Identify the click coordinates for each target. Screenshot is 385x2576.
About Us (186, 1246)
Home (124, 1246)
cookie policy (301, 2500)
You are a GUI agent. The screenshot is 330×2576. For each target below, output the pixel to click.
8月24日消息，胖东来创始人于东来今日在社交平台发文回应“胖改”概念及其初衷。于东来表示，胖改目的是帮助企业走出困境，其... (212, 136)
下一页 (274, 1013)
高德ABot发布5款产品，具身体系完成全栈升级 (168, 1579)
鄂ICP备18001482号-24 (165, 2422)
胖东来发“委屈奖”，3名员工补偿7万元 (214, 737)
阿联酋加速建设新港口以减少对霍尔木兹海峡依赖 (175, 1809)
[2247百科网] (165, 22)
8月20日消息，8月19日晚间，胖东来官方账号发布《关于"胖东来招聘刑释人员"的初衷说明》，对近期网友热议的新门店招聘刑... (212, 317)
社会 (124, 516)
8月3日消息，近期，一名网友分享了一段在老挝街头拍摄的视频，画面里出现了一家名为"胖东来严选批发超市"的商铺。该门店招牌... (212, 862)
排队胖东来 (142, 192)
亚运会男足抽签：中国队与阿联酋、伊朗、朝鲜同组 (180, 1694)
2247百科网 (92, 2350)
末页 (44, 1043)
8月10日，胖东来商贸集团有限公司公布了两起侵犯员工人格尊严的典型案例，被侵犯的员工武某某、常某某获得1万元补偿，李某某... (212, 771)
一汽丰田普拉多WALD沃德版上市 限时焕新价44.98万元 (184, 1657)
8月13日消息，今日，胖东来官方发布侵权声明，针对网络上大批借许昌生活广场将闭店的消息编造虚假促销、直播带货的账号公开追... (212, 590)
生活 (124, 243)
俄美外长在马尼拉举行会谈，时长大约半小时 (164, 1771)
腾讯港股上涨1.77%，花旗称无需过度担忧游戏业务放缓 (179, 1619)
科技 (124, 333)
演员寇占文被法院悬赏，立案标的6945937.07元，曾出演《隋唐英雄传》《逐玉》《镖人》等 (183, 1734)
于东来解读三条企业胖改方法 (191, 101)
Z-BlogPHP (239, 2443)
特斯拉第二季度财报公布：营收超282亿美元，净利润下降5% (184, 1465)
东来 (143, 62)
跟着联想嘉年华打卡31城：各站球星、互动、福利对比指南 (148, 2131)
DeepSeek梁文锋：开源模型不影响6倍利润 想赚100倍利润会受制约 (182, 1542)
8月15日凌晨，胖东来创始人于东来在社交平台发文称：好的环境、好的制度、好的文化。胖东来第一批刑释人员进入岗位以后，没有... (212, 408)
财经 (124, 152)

WHAT NEEDS TO BE DONE: Nothing in the records should differ from the original when you retype them.

SOLUTION FOR THIS EXERCISE:
Identify the click coordinates for each target. Screenshot is 385x2576.
About Us (186, 1246)
Home (124, 1246)
cookie policy (301, 2500)
You are a GUI agent. The screenshot is 330×2576. For each target below, output the pixel to click.
8月24日消息，胖东来创始人于东来今日在社交平台发文回应“胖改”概念及其初衷。于东来表示，胖改目的是帮助企业走出困境，其... (212, 136)
下一页 (274, 1013)
高德ABot发布5款产品，具身体系完成全栈升级 (168, 1579)
鄂ICP备18001482号-24 (165, 2422)
胖东来发“委屈奖”，3名员工补偿7万元 (214, 737)
阿联酋加速建设新港口以减少对霍尔木兹海峡依赖 (175, 1809)
[2247百科网] (165, 22)
8月20日消息，8月19日晚间，胖东来官方账号发布《关于"胖东来招聘刑释人员"的初衷说明》，对近期网友热议的新门店招聘刑... (212, 317)
社会 (124, 516)
8月3日消息，近期，一名网友分享了一段在老挝街头拍摄的视频，画面里出现了一家名为"胖东来严选批发超市"的商铺。该门店招牌... (212, 862)
排队胖东来 (142, 192)
亚运会男足抽签：中国队与阿联酋、伊朗、朝鲜同组 (180, 1694)
2247百科网 (92, 2350)
末页 (44, 1043)
8月10日，胖东来商贸集团有限公司公布了两起侵犯员工人格尊严的典型案例，被侵犯的员工武某某、常某某获得1万元补偿，李某某... (212, 771)
一汽丰田普拉多WALD沃德版上市 限时焕新价44.98万元 (184, 1657)
8月13日消息，今日，胖东来官方发布侵权声明，针对网络上大批借许昌生活广场将闭店的消息编造虚假促销、直播带货的账号公开追... (212, 590)
生活 (124, 243)
俄美外长在马尼拉举行会谈，时长大约半小时 (164, 1771)
腾讯港股上涨1.77%，花旗称无需过度担忧游戏业务放缓 (179, 1619)
科技 (124, 333)
演员寇占文被法院悬赏，立案标的6945937.07元，曾出演《隋唐英雄传》《逐玉》《镖人》等 (183, 1734)
于东来解读三条企业胖改方法 (191, 101)
Z-BlogPHP (239, 2443)
特斯拉第二季度财报公布：营收超282亿美元，净利润下降5% (184, 1465)
东来 (143, 62)
跟着联想嘉年华打卡31城：各站球星、互动、福利对比指南 (148, 2131)
DeepSeek梁文锋：开源模型不影响6倍利润 想赚100倍利润会受制约 (182, 1542)
8月15日凌晨，胖东来创始人于东来在社交平台发文称：好的环境、好的制度、好的文化。胖东来第一批刑释人员进入岗位以后，没有... (212, 408)
财经 (124, 152)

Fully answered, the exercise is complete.